══ ЦИТИРУЕМЫЙ ТЕКСТ ══
А третий? С Орвиц-Занетти? Роман, кажется, как раз на это время приходится.»
Из книги Веры Лукницкой: О баронессе де Орвиц-Занетти «ничего неизвестно, кроме одного: она вдохновила Гумилёва на стихотворение “Царица Содома”, названное позже “Маскарадом”».
Из письма Ахматовой фон Штейну: «31 декабря 1906 г. Дорогой Сергей Владимирович, сердечный припадок, продолжавшийся почти непрерывно 6 дней, помешал мне сразу ответить Вам…
Все праздники провела у тёти Вакар, которая меня не выносит. Все посильно издевались надо мной, дядя умеет кричать не хуже папы, а если закрыть глаза, то иллюзия полная. Кричал же он два раза в день: за обедом и после вечернего чая. Есть у меня кузен Саша. Он был товарищем прокурора, теперь вышел в отставку и живёт эту зиму в Ницце. Ко мне этот человек относится дивно, так что я сама была поражена, но дядя Вакар его ненавидит, и я была, право, мученицей из-за Саши.
Слова “публичный дом” и “продажные женщины” мерно чередовались в речах моего дядюшки. Но я была так равнодушна, что и ему надоело, наконец, кричать, и последний вечер мы провели в мирной беседе.
Кроме того, меня угнетали разговоры о политике и рыбный стол. Вообще скверно!
Может быть, Вы пришлёте мне в заказном письме карточку Кутузова? Я только дам с неё сделать маленькую для медалиона и сейчас же вышлю Вам. Я буду Вам за это бесконечно благодарна.
Что он будет делать по окончании университета? Снова служить в Кр. Кресте?.. Аня»
После окончания университета Голенищев-Кутузов уехал на дипломатическую службу в Турцию.
═══
══ ИСХОДНЫЕ ДАННЫЕ ══
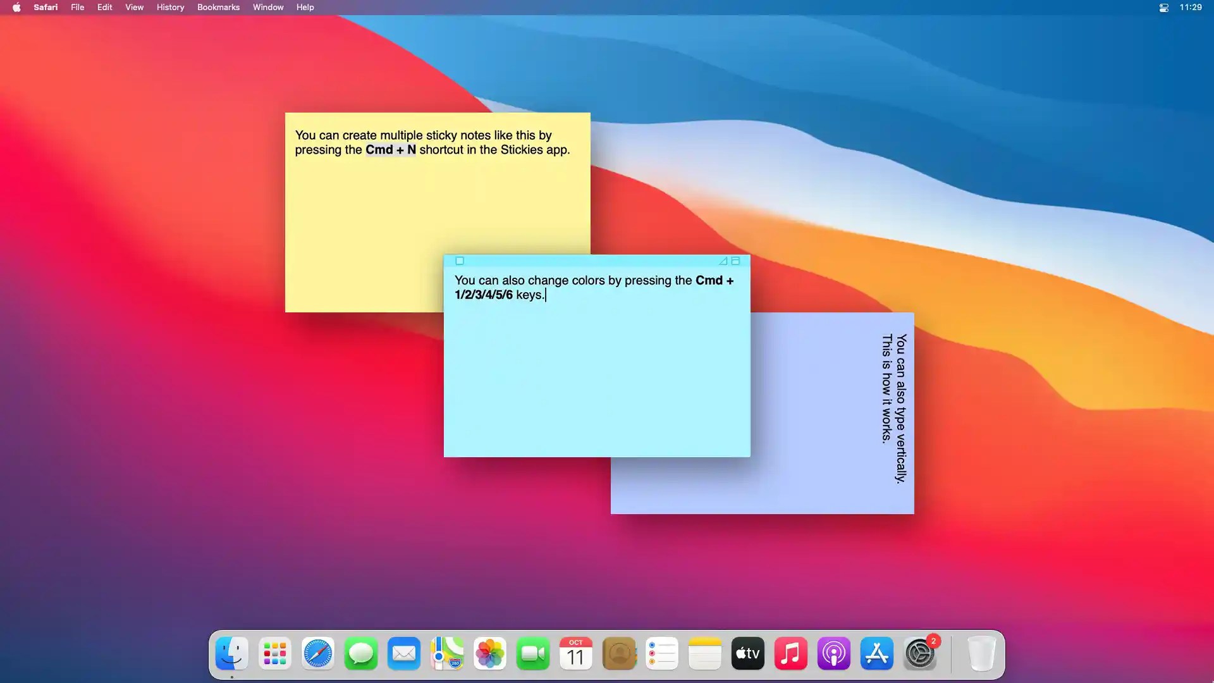The height and width of the screenshot is (683, 1214).
Task: Open the App Store
Action: point(877,653)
═══
> [ЗАДАНИЕ 1]
Перепишите фрагмент цитируемого текста, который начинается со слов «Из книги Веры» и заканчивается словами «мученицей из-за Саши.», заменив «Ницце» на «Генуе».
> [ЗАДАНИЕ 2]
Допишите следующую часть цитируемого текста, начав сразу после его последнего предложения.

> [ОТВЕТ 1]
Из книги Веры Лукницкой: О баронессе де Орвиц-Занетти «ничего неизвестно, кроме одного: она вдохновила Гумилёва на стихотворение “Царица Содома”, названное позже “Маскарадом”».
Из письма Ахматовой фон Штейну: «31 декабря 1906 г. Дорогой Сергей Владимирович, сердечный припадок, продолжавшийся почти непрерывно 6 дней, помешал мне сразу ответить Вам…
Все праздники провела у тёти Вакар, которая меня не выносит. Все посильно издевались надо мной, дядя умеет кричать не хуже папы, а если закрыть глаза, то иллюзия полная. Кричал же он два раза в день: за обедом и после вечернего чая. Есть у меня кузен Саша. Он был товарищем прокурора, теперь вышел в отставку и живёт эту зиму в Генуе. Ко мне этот человек относится дивно, так что я сама была поражена, но дядя Вакар его ненавидит, и я была, право, мученицей из-за Саши.

> [ОТВЕТ 2]
Из письма Ахматовой фон Штейну: «Январь 1907 г. Милый Сергей Владимирович.
Если бы Вы знали, какой Вы злой по отношению к Вашей несчастной belle-soeur [свояченице]. Разве так трудно прислать мне карточку и несколько слов.
Я так устала ждать!
Ведь я жду ни больше ни меньше как 5 месяцев.
С сердцем у меня совсем скверно, и только оно заболит, левая рука совсем отнимается…
Серёжа! Пришлите мне карточку Г.-К. Прошу Вас в последний раз, больше, честное слово, не буду… Аня»
Мы уже никогда не узнаем, чт отвечал Анне фон Штейн – эти письма не сохранились. Но кое о чём можно догадаться по стихам.
Из воспоминаний Валерии Срезневской: «У Ахматовой под строками всегда вполне конкретный образ, вполне конкретный факт, хотя и не называемый по имени.»
У кладбища направо пылил пустырь,
А за ним голубела река.
Ты сказал мне: «Ну, что ж, иди в монастырь
Или замуж за дурака…»
Принцы только такое всегда говорят,
Но я эту запомнила речь, –
Пусть струится она сто веков подряд
Горностаевой мантией с плеч.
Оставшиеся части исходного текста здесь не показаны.